Why you should find the time to mentor aspiring digital leaders

  • 18 September 2024
Why you should find the time to mentor aspiring digital leaders

Informal mentoring from digital leaders helped land physiotherapist Ben Jeeves his first job in digital. Now he is mentoring the next generation – and getting a huge amount back

Five years ago, I knew digital was where I wanted to be. I had been fortunate to gain some non-clinical, digital experience which paved the way, but how would I make the step into a digital role? It seemed like an unmanageable chasm. Mentoring and coaching was how, but I didn’t know that at the time. So I turned to social media, found some ‘people’ in digital, and connected with connections of colleagues. I said hello and asked for help.

Those conversations were directly linked to me securing my first ‘proper’ digital job. What I learnt from this was how willing to help people were, giving their time to someone who had nothing to give in return (at the time anyway). I hope I have given something back by now in terms of paying it forward, and this will only continue.

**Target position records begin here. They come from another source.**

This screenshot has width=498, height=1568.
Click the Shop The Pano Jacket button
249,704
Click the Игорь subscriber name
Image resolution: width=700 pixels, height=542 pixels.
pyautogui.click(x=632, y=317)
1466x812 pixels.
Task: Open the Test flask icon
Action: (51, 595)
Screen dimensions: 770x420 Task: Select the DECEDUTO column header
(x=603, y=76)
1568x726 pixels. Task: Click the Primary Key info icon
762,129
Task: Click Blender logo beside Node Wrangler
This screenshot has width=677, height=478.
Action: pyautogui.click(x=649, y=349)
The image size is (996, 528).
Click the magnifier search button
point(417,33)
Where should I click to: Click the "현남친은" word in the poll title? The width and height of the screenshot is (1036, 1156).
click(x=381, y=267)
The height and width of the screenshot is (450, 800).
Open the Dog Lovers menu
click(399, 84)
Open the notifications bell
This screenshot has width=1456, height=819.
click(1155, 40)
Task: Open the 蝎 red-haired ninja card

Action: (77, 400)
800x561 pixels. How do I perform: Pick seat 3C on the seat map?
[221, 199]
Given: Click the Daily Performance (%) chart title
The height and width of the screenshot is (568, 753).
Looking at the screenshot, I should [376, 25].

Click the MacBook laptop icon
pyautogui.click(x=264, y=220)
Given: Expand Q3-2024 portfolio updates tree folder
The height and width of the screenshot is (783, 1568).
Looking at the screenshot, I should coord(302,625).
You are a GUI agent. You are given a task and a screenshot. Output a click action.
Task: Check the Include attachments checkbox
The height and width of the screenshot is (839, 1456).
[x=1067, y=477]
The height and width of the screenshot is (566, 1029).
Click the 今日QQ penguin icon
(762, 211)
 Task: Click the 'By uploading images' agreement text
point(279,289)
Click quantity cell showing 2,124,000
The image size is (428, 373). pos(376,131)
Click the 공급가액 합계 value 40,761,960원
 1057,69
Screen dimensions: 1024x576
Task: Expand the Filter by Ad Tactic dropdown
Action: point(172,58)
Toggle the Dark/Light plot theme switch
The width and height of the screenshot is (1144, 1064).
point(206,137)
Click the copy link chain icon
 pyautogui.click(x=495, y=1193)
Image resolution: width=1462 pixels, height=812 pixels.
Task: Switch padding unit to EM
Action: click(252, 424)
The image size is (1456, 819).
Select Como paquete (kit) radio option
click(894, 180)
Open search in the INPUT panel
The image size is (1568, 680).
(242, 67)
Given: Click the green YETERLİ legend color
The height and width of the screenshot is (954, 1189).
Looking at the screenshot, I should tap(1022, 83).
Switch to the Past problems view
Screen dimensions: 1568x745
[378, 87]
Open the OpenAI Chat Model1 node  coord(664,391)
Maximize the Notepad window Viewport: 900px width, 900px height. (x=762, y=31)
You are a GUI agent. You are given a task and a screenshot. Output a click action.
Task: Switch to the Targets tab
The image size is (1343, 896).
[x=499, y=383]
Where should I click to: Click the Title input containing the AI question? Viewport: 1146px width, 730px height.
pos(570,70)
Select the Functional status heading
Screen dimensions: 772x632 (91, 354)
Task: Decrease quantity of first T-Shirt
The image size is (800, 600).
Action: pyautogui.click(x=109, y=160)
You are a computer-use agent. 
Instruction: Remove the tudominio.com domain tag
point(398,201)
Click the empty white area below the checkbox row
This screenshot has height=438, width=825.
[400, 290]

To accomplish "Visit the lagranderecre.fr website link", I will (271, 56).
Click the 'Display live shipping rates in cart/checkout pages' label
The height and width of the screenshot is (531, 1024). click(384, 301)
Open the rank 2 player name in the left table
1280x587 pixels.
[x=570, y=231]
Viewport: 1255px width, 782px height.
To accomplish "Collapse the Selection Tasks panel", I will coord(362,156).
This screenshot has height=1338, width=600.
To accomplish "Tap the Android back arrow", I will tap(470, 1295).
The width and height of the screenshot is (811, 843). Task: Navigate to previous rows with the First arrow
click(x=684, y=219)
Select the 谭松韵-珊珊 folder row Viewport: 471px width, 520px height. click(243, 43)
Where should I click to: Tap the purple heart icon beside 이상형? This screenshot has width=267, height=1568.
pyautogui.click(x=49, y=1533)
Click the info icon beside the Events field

Whether the individuals who helped me were thinking ‘pay it forward’ or not, that is what they did. They set something in motion which continues. A concept that has never left me is ‘leave people better than you found them’ (Marvin J Ashton). Leadership is about trying to make others better than you. We should always want to help elevate people and create the right culture – because tech without people goes nowhere.

The Digital Health Networks mentoring programme provides a different, more structured, context for mentoring. I was lucky enough to secure a place on the scheme, and it really helped to have a space outside of my role. It gave me a fresh view of my current challenges. It was a safe place. It was also a place of experience, made better by it being a group set up, further enriching the expertise available.

Benefits for all

One of the main benefits of being a mentor is the dedicated opportunity it provides to pay it forward. As a mentor, you have a platform. It’s important to use it wisely and make the most of it.

The dialogue you have as a mentor with mentees, brings significant benefits. You are exposed to new questions, new critique, fresh ideas. There is an opportunity to reflect too, which aids your own development. Mentoring has benefits for both mentors and mentees, which in turn has a positive impact on their organisations.

Time constraints

There are challenges, of course. The current pressures escape no one. Time is a precious gift, and there are dozens of competing tasks and priorities. Everyone’s time is constrained. So how do both mentors and mentees manage to participate in these programmes? Well, that largely comes down to culture. As a mentor you need the support of your manager and wider department to deliver and impart your knowledge and experiences, just as a mentee needs the support of their manager to have the time to participate in the programme. It’s an investment. A down payment. Without investing in people, we are selling ourselves short.

Minding the gap

There are huge expectations on tech to resolve the NHS’s current challenges, but tech can’t do it on its own. Digital is the enabler. But it is future digital leaders who will enable the tech.

There is still no clear path to move from clinical to digital. But a reliable mentoring programme will certainly help to address part of the gap, and support people to navigate that transition.

It can be incredibly daunting moving from a clinical role into a digital role. Some roles can be quite isolated. The newly formed Digital Health Networks Clinical Safety Officer Council is hearing that people in CSO roles can feel particularly isolated. We are responding to this need by taking the opportunity to have a dedicated CSO mentoring programme, which I believe is the first of its type.

I hope it will be a beneficial platform for CSOs up and down the country to connect with fellow CSOs in a way not previously available. Who knows what will come from that. Let’s watch this space.

Ben Jeeves is associate chief clinical information officer and an advanced practice physiotherapist at Midlands Partnership University NHS Foundation Trust. He chairs Digital Health Networks Clinical Safety Officer Council and is a member of the CCIO Advisory Panel.